**DATASET EXTRACT**
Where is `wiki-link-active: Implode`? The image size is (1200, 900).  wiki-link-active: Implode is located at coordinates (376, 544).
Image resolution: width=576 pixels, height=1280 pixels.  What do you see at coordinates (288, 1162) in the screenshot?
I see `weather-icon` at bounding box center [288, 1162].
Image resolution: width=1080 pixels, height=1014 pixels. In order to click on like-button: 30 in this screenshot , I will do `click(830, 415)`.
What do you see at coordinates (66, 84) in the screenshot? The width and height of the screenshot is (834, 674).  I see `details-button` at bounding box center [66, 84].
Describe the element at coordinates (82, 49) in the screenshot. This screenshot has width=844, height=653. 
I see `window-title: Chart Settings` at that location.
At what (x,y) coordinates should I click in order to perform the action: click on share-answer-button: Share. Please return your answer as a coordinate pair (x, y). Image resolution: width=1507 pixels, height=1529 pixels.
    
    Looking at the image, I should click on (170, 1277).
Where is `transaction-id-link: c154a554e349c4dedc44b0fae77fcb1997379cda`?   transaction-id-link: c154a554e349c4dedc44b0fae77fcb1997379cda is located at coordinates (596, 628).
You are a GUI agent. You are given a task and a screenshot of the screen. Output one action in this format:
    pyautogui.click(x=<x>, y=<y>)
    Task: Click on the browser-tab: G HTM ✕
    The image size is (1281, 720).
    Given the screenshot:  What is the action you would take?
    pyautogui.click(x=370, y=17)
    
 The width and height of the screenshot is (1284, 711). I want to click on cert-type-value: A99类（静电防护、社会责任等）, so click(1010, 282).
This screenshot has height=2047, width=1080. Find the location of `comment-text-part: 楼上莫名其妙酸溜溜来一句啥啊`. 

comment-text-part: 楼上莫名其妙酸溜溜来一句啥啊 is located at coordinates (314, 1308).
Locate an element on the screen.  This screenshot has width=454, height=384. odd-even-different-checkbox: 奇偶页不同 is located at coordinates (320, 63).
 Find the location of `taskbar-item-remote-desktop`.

**YOUR INSTRUCTIONS**
Can you return, unchanged, the stretch of the material from the line containing "Locate an element" through the end of the material?

**TASK ANSWER**
Locate an element on the screen.  This screenshot has width=454, height=384. odd-even-different-checkbox: 奇偶页不同 is located at coordinates (320, 63).
 Find the location of `taskbar-item-remote-desktop`.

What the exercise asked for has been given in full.